Chantal était épuisée. Elle n’avait qu’une envie, que tous partent de bonne heure, mais l’étranger était particulièrement en verve et n’arrêtait pas de raconter des anecdotes que les autres écoutaient avec attention, intérêt et ce respect odieux – cette soumission, disons plutôt – que les campagnards témoignent à ceux qui viennent des grandes villes parce qu’ils les croient plus cultivés, mieux formés, plus intelligents et plus modernes.

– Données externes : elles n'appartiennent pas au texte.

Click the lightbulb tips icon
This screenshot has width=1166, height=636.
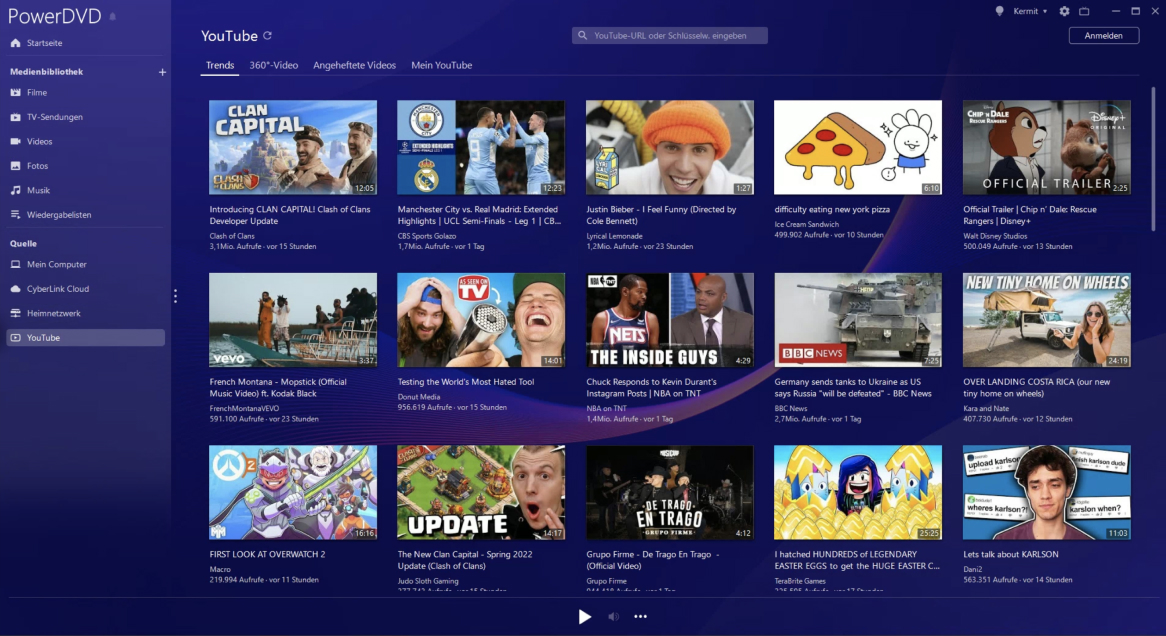pos(999,11)

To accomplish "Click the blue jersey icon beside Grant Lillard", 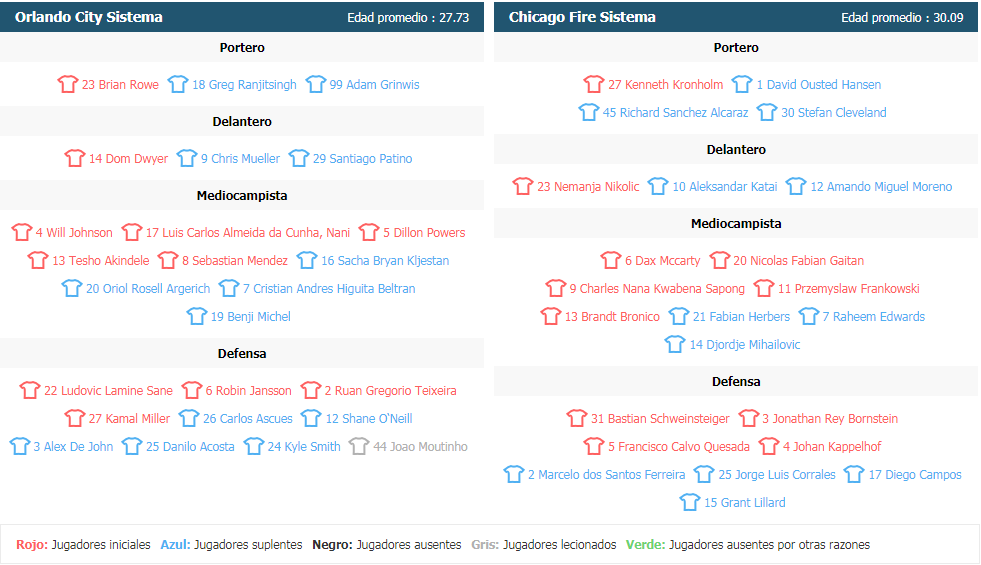I will [689, 502].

« Comme ils sont bêtes ! pensait-elle. Ils ne comprennent pas combien ils sont importants. Ils ne savent pas que, chaque fois que quelqu’un, n’importe où dans le monde, porte une fourchette à sa bouche, il ne peut le faire que grâce à des gens comme les habitants de Bescos qui travaillent du matin au soir, inlassablement, qu’ils soient artisans, agriculteurs ou éleveurs. Ils sont plus nécessaires au monde que tous les habitants des grandes villes et pourtant ils se comportent – et se considèrent – comme des êtres inférieurs, complexés, inutiles. »

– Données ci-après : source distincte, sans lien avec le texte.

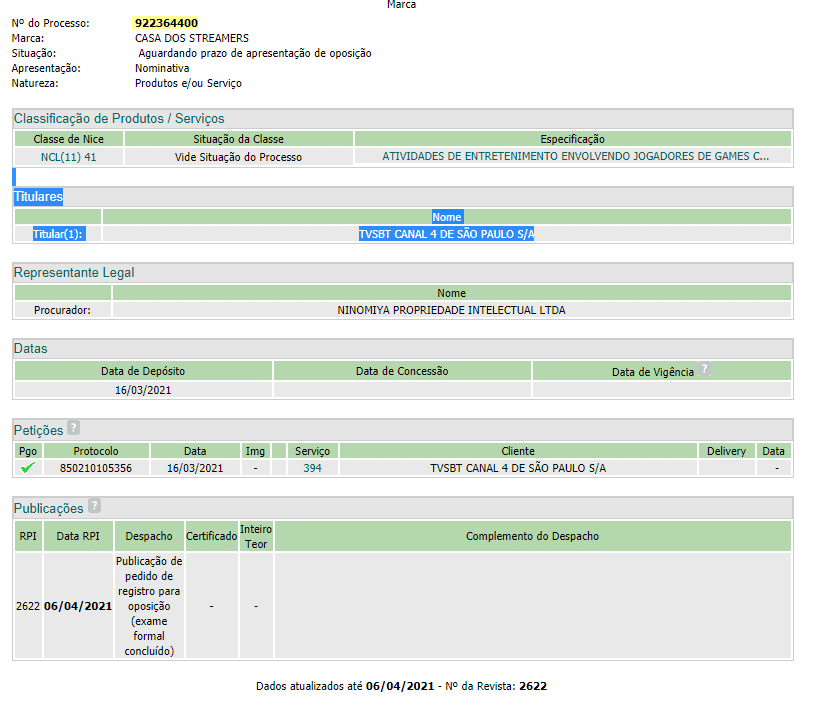Select the procurador name NINOMIYA PROPRIEDADE INTELECTUAL LTDA
Viewport: 816px width, 708px height.
click(x=451, y=310)
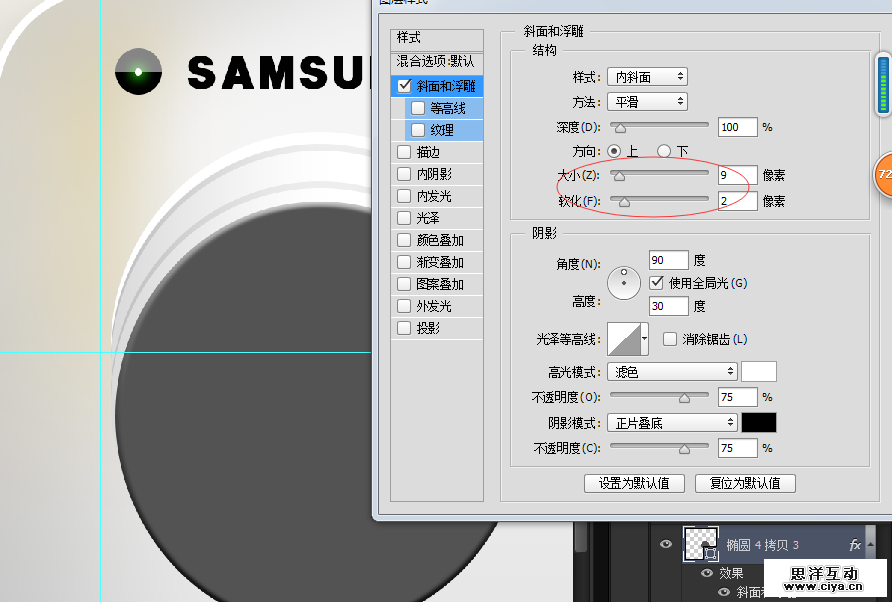Uncheck the 斜面和浮雕 checkbox
Screen dimensions: 892x602
click(405, 86)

L’étranger, toutefois, était disposé à montrer que sa culture valait plus que le labeur de ceux qui l’entouraient. Il pointa son index vers un tableau accroché au mur.
— Savez-vous ce que c’est ? Un des plus célèbres tableaux du monde : la dernière cène de Jésus avec ses disciples, peinte par Léonard de Vinci.

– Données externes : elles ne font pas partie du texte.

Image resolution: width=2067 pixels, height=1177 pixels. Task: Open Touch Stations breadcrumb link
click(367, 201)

— Ça m’étonnerait qu’il soit célèbre, dit la patronne de l’hôtel. Je l’ai payé très bon marché.
— C’est seulement une reproduction. L’original se trouve dans une église très loin d’ici. Mais il existe une légende à propos de ce tableau, je ne sais pas si vous aimeriez la connaître.
Tous les clients opinèrent d’un signe de tête et, une fois de plus, Chantal eut honte d’être là, à devoir écouter cet homme étaler des connaissances inutiles, juste pour montrer qu’il était plus savant que les autres.